▶ **Excerpt provided**:
--- BEGIN ---

What are we? “We” meaning my generation.
Last class we were all silent. It’s not that I haven’t done the reading, I didn’t know how to respond. Defintions have become so difficult because we grow up aware of so many circumstances that we cannot make choices anymore because we are constantly walking on eggshells. I suppose I can highlight aspects of my identity, my personality, but which ones? I have a really hard time answering questions as to my generation. I feel we are all so fractered. We have no cause to rally around. We have all this wonderful technology to bring us together but it’s hard to make a community. We create online communities around random things like lolcats…yet, what actually happens is that the lolcats creates the community and defines us. We are defined by our interests, our facebook profiles, our black and white artistic myspace photos. They are not are reflection of us, but are our prosthesis. Without our Blackberries we are very silent Hawkings. Without our easily defined boxes of name/age/location/favorite movies (because none of can ever name one)/artists, quotes, mottos…nice clear boxes…We’re not a ‘we’. Perhaps because without all of that we cannot connect to others. It’s like saying “Oh, hi! I am a real person. Here is my business card. You decide if you want to associate with me.”
What’s real anymore?



October 5, 2008 at 2:41 pm
interesting post. Doesn’t it make you wonder what the history books are going to say about us 20, 30 years down the road?
-adrienne
October 6, 2008 at 10:45 pm
Yes, it makes me anxious.
Not that I’m terribly worried about other people’s opinions but that I will turn into that grumpy old lady that always goes “back in my day…”
Or worse, have to have to always apologize for my past regressions. I meant, the questions of “How could an entire countrty be duped into … Didn’t you know what was going on? Aren’t you smart? Why did you idly sit back?”
That makes me shiver. That somehow we’re being apathetic abiding citizens. Accomplices in the crimes of our government, both domestic and international.
Yet I also worry about what my adopted children (if I’m allowed to have any) will say about me. Will they proud? Will they disgusted?

--- END ---

▶ **Records shown**:
--- BEGIN ---

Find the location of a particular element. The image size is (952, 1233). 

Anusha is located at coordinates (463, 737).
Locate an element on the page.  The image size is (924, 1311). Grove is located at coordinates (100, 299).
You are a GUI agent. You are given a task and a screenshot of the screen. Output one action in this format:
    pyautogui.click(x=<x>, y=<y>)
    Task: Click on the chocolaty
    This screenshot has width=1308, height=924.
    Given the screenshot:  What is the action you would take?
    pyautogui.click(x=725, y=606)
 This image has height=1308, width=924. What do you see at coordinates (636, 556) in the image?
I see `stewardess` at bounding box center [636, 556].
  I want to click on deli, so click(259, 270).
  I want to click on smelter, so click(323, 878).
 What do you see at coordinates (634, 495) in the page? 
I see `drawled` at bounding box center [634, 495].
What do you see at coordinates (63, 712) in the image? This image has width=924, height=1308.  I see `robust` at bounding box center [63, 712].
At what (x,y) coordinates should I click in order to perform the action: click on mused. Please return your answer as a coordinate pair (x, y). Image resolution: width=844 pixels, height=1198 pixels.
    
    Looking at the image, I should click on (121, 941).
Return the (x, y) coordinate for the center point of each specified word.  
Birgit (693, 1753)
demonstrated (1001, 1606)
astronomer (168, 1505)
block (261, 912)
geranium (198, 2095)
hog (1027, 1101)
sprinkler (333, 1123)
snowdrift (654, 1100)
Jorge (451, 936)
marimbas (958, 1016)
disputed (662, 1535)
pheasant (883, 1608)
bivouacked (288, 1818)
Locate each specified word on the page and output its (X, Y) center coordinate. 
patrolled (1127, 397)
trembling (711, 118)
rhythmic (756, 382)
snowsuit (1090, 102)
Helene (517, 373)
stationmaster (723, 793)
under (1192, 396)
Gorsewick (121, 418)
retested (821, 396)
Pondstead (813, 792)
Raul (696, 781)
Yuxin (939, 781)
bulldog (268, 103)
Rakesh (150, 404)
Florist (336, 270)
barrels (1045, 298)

--- END ---

Repeat the passage of the post about generational identity between "October 5, 2008" and "Will they disgusted?", inclusive. You won't need the entries.

October 5, 2008 at 2:41 pm
interesting post. Doesn’t it make you wonder what the history books are going to say about us 20, 30 years down the road?
-adrienne
October 6, 2008 at 10:45 pm
Yes, it makes me anxious.
Not that I’m terribly worried about other people’s opinions but that I will turn into that grumpy old lady that always goes “back in my day…”
Or worse, have to have to always apologize for my past regressions. I meant, the questions of “How could an entire countrty be duped into … Didn’t you know what was going on? Aren’t you smart? Why did you idly sit back?”
That makes me shiver. That somehow we’re being apathetic abiding citizens. Accomplices in the crimes of our government, both domestic and international.
Yet I also worry about what my adopted children (if I’m allowed to have any) will say about me. Will they proud? Will they disgusted?